Below are the records; print them all without any alteration.

Collected data entries
=-=-=

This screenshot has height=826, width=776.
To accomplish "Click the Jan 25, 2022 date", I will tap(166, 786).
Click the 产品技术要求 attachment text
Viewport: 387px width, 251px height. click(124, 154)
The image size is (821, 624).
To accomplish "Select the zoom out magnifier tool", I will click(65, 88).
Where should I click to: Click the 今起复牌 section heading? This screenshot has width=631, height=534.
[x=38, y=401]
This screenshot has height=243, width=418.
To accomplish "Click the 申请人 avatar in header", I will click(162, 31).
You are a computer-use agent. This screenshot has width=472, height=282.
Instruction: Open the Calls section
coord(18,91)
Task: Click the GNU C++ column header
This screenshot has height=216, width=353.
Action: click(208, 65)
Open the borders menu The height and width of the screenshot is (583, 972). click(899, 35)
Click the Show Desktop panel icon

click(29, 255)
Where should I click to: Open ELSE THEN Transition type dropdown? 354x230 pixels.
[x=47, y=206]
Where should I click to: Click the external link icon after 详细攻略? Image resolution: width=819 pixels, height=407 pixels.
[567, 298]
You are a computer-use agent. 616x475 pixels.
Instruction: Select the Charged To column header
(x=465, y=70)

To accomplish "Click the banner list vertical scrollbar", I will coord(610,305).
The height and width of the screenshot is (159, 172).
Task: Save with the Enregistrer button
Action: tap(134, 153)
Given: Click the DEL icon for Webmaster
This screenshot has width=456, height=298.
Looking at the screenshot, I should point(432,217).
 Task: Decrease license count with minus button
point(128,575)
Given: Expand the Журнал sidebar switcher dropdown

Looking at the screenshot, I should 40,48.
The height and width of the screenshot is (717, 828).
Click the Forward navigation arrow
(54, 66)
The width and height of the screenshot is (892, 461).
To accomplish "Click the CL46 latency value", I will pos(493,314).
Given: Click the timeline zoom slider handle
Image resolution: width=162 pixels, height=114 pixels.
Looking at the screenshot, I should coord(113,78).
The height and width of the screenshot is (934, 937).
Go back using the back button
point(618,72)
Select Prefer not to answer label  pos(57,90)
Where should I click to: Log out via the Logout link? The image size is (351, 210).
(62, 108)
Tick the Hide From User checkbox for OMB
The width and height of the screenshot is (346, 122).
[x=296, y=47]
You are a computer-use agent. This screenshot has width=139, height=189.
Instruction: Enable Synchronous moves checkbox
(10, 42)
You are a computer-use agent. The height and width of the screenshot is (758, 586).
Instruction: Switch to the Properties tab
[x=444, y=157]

=-=-=

### Result of this task
This screenshot has height=826, width=776.
To accomplish "Click the Jan 25, 2022 date", I will tap(166, 786).
Click the 产品技术要求 attachment text
Viewport: 387px width, 251px height. click(124, 154)
The image size is (821, 624).
To accomplish "Select the zoom out magnifier tool", I will click(65, 88).
Where should I click to: Click the 今起复牌 section heading? This screenshot has width=631, height=534.
[x=38, y=401]
This screenshot has height=243, width=418.
To accomplish "Click the 申请人 avatar in header", I will click(162, 31).
You are a computer-use agent. This screenshot has width=472, height=282.
Instruction: Open the Calls section
coord(18,91)
Task: Click the GNU C++ column header
This screenshot has height=216, width=353.
Action: click(208, 65)
Open the borders menu The height and width of the screenshot is (583, 972). click(899, 35)
Click the Show Desktop panel icon

click(29, 255)
Where should I click to: Open ELSE THEN Transition type dropdown? 354x230 pixels.
[x=47, y=206]
Where should I click to: Click the external link icon after 详细攻略? Image resolution: width=819 pixels, height=407 pixels.
[567, 298]
You are a computer-use agent. 616x475 pixels.
Instruction: Select the Charged To column header
(x=465, y=70)

To accomplish "Click the banner list vertical scrollbar", I will coord(610,305).
The height and width of the screenshot is (159, 172).
Task: Save with the Enregistrer button
Action: tap(134, 153)
Given: Click the DEL icon for Webmaster
This screenshot has width=456, height=298.
Looking at the screenshot, I should point(432,217).
 Task: Decrease license count with minus button
point(128,575)
Given: Expand the Журнал sidebar switcher dropdown

Looking at the screenshot, I should 40,48.
The height and width of the screenshot is (717, 828).
Click the Forward navigation arrow
(54, 66)
The width and height of the screenshot is (892, 461).
To accomplish "Click the CL46 latency value", I will pos(493,314).
Given: Click the timeline zoom slider handle
Image resolution: width=162 pixels, height=114 pixels.
Looking at the screenshot, I should coord(113,78).
The height and width of the screenshot is (934, 937).
Go back using the back button
point(618,72)
Select Prefer not to answer label  pos(57,90)
Where should I click to: Log out via the Logout link? The image size is (351, 210).
(62, 108)
Tick the Hide From User checkbox for OMB
The width and height of the screenshot is (346, 122).
[x=296, y=47]
You are a computer-use agent. This screenshot has width=139, height=189.
Instruction: Enable Synchronous moves checkbox
(10, 42)
You are a computer-use agent. The height and width of the screenshot is (758, 586).
Instruction: Switch to the Properties tab
[x=444, y=157]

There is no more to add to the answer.